Dataset content:
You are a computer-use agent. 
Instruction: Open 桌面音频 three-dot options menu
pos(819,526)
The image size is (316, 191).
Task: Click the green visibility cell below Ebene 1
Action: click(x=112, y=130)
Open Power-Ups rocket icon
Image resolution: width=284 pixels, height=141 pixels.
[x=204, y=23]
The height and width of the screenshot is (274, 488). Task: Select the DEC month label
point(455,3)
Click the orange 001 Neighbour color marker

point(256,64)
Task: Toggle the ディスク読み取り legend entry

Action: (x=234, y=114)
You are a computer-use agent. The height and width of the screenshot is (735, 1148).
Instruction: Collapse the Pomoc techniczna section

Work item:
Go through the material and set every line down again exactly.

The answer:
You are a computer-use agent. 
Instruction: Open 桌面音频 three-dot options menu
pos(819,526)
The image size is (316, 191).
Task: Click the green visibility cell below Ebene 1
Action: click(x=112, y=130)
Open Power-Ups rocket icon
Image resolution: width=284 pixels, height=141 pixels.
[x=204, y=23]
The height and width of the screenshot is (274, 488). Task: Select the DEC month label
point(455,3)
Click the orange 001 Neighbour color marker

point(256,64)
Task: Toggle the ディスク読み取り legend entry

Action: (x=234, y=114)
You are a computer-use agent. The height and width of the screenshot is (735, 1148).
Instruction: Collapse the Pomoc techniczna section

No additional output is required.